3 - The problem of otherness: a hundred sorrows
Published online by Cambridge University Press: 18 September 2009
Summary
When Kipling returned to India in October 1882, he was not yet seventeen years old. Allan Octavian Hume (then fifty-three) had just begun a temporary retirement at Simla, Lord Ripon was the Viceroy appointed by the Liberal Prime Minister Gladstone, and the Ilbert Bill (1883), which allowed native judges to preside over European subjects, had not yet scandalized Anglo-India. A year later, when the Civil and Military Gazette's editorial seemed to support the Ilbert Bill, the members of the Punjab Club hissed at the bewildered young Rudyard as he entered the club dining halls (Birkenhead 1978: 79; Wilson 1979: 107). Kipling, however, was not then nor was he later a public supporter of “liberal” reforms in India. Alternately exhilarated and frustrated, divided between allegiances to home, work, and nighttime Lahore, Kipling spent the next seven years as reporter and writer first for the Civil and Military Gazette in Lahore and later for the Pioneer in Allahabad. He used the fortress of his family, cherished and idealized as his “Foursquare,” as a retreat from the turbulent outside world where “parboiled,” fevered and sleepless he worked over sweat-drenched typewriters.

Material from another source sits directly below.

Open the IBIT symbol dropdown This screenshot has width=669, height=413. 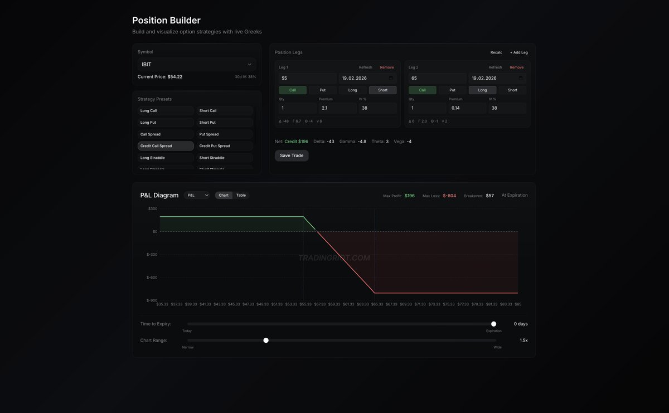tap(196, 64)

But his nightly insomnia also produced fertile wanderings through the alleys of Lahore that in turn provoked his earliest stories told by narrators who had access to both Indian worlds.
His nighttown narrators appropriated stories of the Other, and sometimes the voice of the Other – a strategy that necessarily reminds us of the larger appropriations of European imperialism – but with a difference.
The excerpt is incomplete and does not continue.